» Assignment
Return exactly, with nothing added, the lines from the one that contains "Viewport: 443px width, 167px height." through the end of the listing below, pictures excluded.

_ _ _ _

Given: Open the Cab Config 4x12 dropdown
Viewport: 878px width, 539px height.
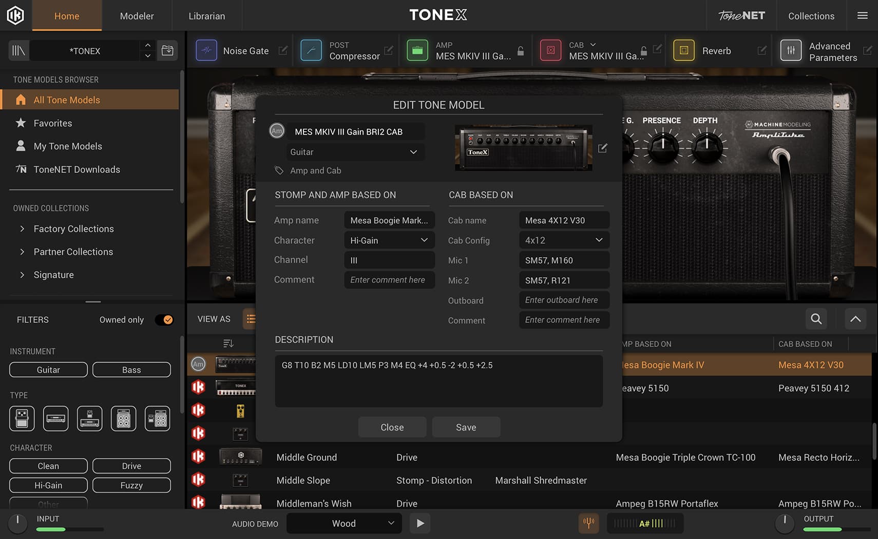Looking at the screenshot, I should tap(564, 240).
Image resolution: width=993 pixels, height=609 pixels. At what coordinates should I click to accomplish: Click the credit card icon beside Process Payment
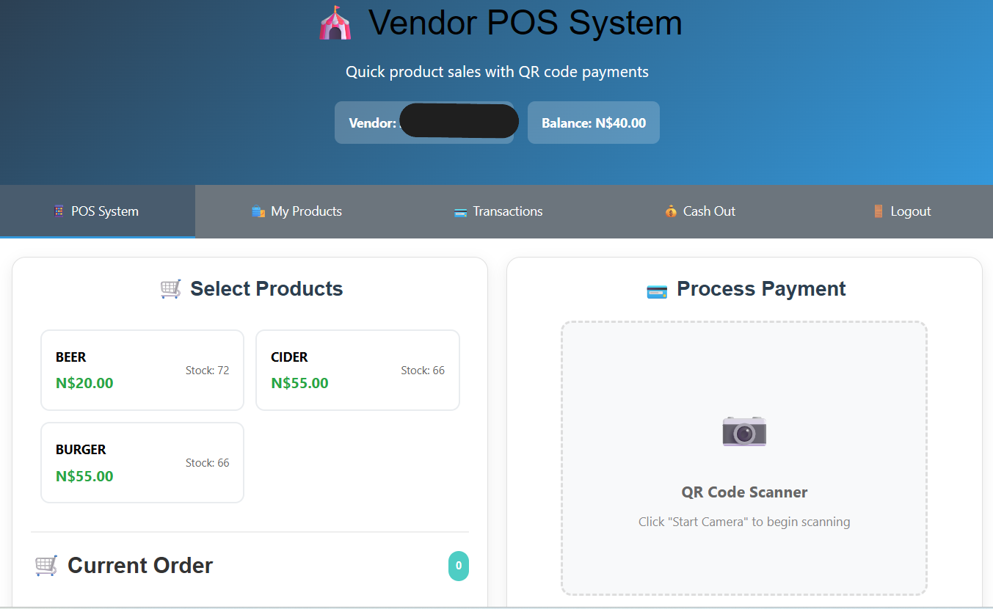pos(657,291)
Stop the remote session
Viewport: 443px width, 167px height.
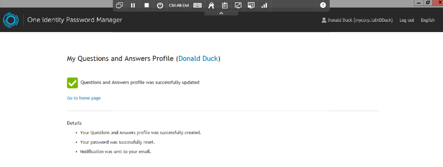coord(146,6)
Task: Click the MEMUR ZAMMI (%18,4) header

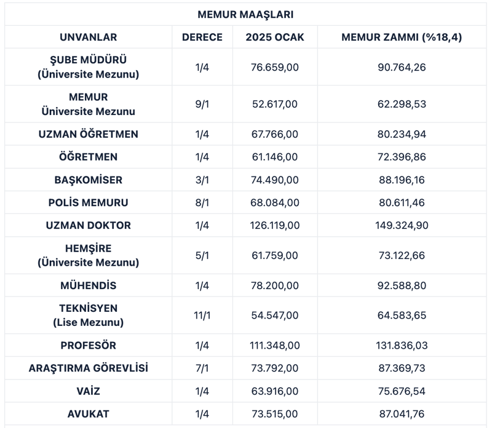Action: pos(402,38)
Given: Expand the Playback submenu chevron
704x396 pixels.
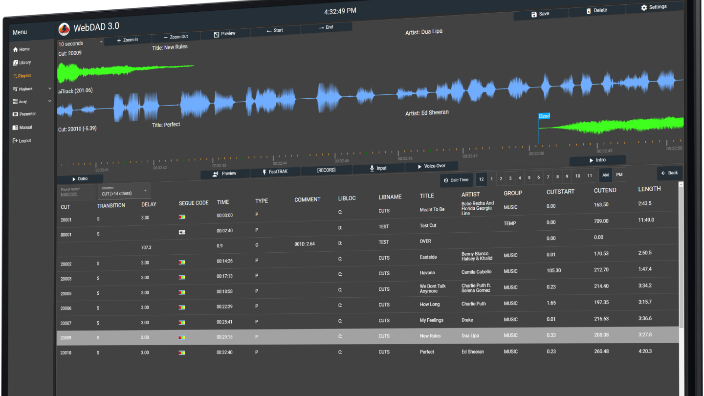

_ _ _ _

» Answer to this task
Viewport: 443px width, 167px height.
coord(146,6)
Task: Click the MEMUR ZAMMI (%18,4) header

Action: pos(402,38)
Given: Expand the Playback submenu chevron
704x396 pixels.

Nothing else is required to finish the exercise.